Objective: Bitline replica design has been created to match the delay of the bitline during read and to create pulse wordline so that the power consumption in the wordline can be reduced after the data stored in the memory have been read and send to the sense amplifier. The delay of the replica design has been matched to delay of the bitlines.

#### Simulation Results

We instantiated a total of 11 dummy cells to match the delay of a bit line going low to 850mV.

Delay of replica design (from Vdd – vdd/2) =  $\sim$ 121.6 ps Delay of bitline (from vdd – (vdd-150mV) =  $\sim$ 126 ps

NOTE: Hand analysis matches with Simulation. Waveforms of relavant nodes are attached.

#### Simulation Results

The simulated results are as follows:

1. Word Line to bit line Delay= 126.4 ps

2. clk to bit line delay= Decoder delay + BLine delay= 139.5ps + 126.4ps = 265.9 ps
3. Dummy word line to dummy bit line= ~122ps (note that this approximately matches the BL delay)

**4. 30% timing margin on SAE==>** We should take care of case when SAE arrives 30% late and there is not enough bit line divergence = **1.3** \* **265.9** = **345.67ps** 

#### 5. Simulated clk to SAE= ~350 ps



### Schematic of the Timing Signal generation circuitry





#### 7. Analysis – The memory you wished you designed

In this section you should describe the memory you wished you created. If you are very happy with you design, then use this section to explain why you like you design, and the reasons you don't want to change it. If there are sections of the design you don't like, please use this section to review the issues with you current approach, and the approach (in hindsight) you wished you had taken.

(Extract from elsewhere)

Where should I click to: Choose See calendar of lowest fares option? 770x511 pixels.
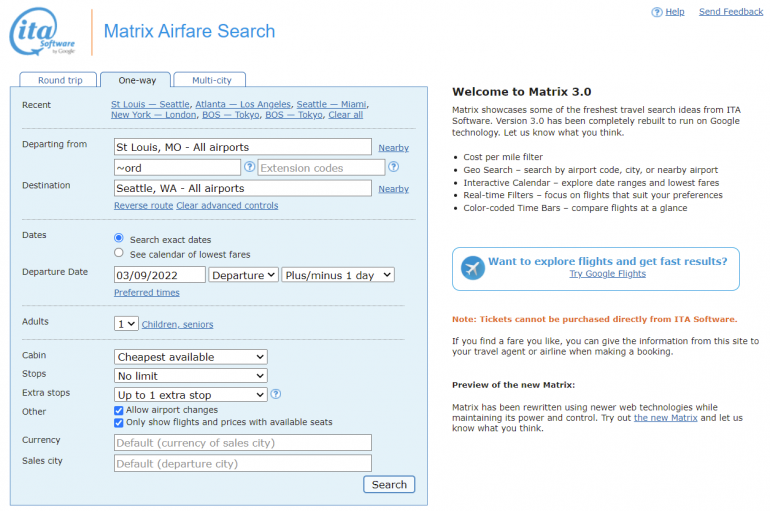coord(119,254)

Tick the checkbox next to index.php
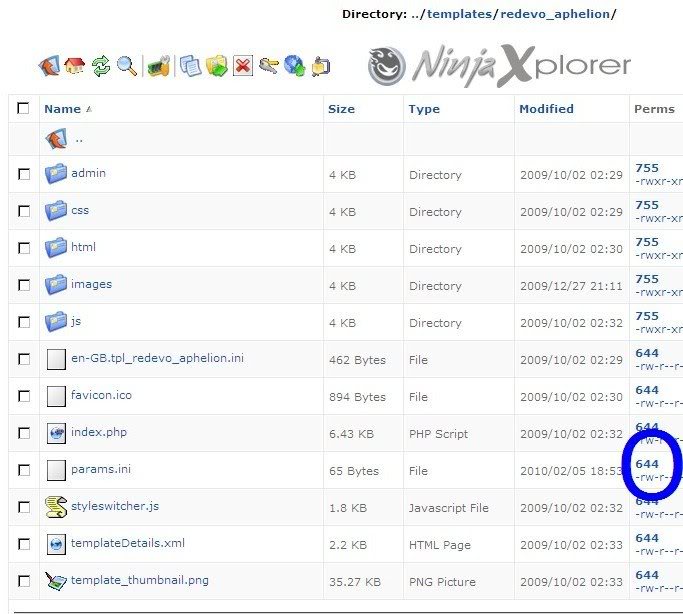tap(24, 433)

- **Pipeline Read**: Since, the wordline is active only for ~270ps (wordline Delay + Bitline Delay =  $\sim 270$  ps) in the complete cycle of  $\sim 705$  ps, the objective is to pipeline the read process from decode stage to evaluation stage. After Wordline pulsing the wordline will fetch the other address, during which the SA will be evaluating the previous data. To achieve this we will generate the internal clock within the design with twice the frequency of the external clock. Address will be fetched at every edge of the external clock (irrespective of positive and negative). Since, the wordline and SA will be executing in parallel different address, it will help in reducing the effective clock cycle for each read. However, to achieve this the timing generation will become more overhead on the overall system, but will enhance the throughput of the design by a factor of 2. Due to lack of time, we framed out the plan but could not execute it. This implementation helps in utilizing the hardware to read more bits. (It would surely increase Power and part of the reason why we did not implement in our low-power centric design). But the control to generate so many timing signals quickly grew (unlike digital logic where we have Registers as signal barriers) and we had to drop the idea.
- Separate Read/Write Circuitry: We also could have generated separate read precharge and write precharge circuits which would have allowed to reduce bit line common mode voltage even further. We also tried to increase the sizings of the sense amp tail transistor to enhance the transconductance of the sense amplifier and hence, lower regeneration time. This resulted in decrease of the delay by ~11ps. However, it resulted in a huge Sense Amp power expense (24x) and there are 64 such sense amps.